--- Task prompt ---
Pull out every line in the data below that contains the word "card".

* begin *

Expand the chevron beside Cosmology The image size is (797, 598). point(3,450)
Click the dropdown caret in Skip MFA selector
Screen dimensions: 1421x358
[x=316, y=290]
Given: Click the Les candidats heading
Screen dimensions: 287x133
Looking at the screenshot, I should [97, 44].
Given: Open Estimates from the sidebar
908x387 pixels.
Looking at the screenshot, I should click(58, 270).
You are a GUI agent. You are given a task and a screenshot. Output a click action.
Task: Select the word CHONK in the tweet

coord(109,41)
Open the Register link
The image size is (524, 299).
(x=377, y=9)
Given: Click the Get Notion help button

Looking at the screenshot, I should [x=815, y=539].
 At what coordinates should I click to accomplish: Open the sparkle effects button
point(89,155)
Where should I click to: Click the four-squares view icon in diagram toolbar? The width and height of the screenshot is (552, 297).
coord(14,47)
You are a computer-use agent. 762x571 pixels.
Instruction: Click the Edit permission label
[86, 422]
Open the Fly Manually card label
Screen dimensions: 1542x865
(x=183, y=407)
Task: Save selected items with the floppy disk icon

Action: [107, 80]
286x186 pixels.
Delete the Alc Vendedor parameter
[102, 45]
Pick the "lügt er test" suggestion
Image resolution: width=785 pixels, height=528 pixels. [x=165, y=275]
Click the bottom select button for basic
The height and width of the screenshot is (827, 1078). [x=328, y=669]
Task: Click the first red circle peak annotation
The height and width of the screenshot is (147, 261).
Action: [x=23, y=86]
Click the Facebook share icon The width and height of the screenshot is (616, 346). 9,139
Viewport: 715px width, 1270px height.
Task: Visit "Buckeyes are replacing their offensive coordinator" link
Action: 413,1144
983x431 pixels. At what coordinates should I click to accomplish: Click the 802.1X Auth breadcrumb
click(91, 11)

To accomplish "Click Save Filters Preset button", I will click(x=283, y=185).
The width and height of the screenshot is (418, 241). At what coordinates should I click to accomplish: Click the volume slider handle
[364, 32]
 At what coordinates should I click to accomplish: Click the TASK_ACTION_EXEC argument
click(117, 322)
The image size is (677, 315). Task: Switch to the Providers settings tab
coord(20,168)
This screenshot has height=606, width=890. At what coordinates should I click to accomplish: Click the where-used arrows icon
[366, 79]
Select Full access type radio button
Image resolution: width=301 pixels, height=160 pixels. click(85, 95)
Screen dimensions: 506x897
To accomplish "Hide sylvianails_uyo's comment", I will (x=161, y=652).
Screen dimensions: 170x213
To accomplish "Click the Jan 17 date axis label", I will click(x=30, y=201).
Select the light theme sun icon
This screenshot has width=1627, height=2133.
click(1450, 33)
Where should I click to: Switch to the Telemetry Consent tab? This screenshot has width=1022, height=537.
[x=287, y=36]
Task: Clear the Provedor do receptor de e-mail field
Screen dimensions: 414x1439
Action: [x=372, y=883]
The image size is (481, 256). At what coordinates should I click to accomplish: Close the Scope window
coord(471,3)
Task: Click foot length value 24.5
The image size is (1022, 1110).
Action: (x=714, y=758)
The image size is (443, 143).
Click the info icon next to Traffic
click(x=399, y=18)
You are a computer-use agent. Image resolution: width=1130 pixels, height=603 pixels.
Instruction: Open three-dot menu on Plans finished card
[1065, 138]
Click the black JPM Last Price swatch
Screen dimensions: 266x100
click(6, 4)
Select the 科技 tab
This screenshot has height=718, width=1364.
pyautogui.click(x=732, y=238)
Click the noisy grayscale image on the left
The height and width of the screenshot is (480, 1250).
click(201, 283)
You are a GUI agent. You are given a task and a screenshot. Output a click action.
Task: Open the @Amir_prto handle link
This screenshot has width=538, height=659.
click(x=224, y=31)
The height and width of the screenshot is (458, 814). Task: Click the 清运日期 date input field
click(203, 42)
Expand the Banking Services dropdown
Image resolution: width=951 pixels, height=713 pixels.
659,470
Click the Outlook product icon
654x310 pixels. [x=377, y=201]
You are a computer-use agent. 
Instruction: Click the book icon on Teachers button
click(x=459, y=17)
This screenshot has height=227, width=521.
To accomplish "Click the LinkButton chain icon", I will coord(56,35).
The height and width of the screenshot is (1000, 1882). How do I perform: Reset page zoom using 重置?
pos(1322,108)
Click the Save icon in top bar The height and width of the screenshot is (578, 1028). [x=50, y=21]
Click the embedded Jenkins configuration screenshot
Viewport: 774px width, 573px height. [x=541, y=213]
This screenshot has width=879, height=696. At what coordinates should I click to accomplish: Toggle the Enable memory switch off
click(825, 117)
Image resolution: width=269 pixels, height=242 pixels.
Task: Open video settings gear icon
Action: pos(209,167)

* end *

--- Answer ---
Open the Fly Manually card label
Instruction: Open three-dot menu on Plans finished card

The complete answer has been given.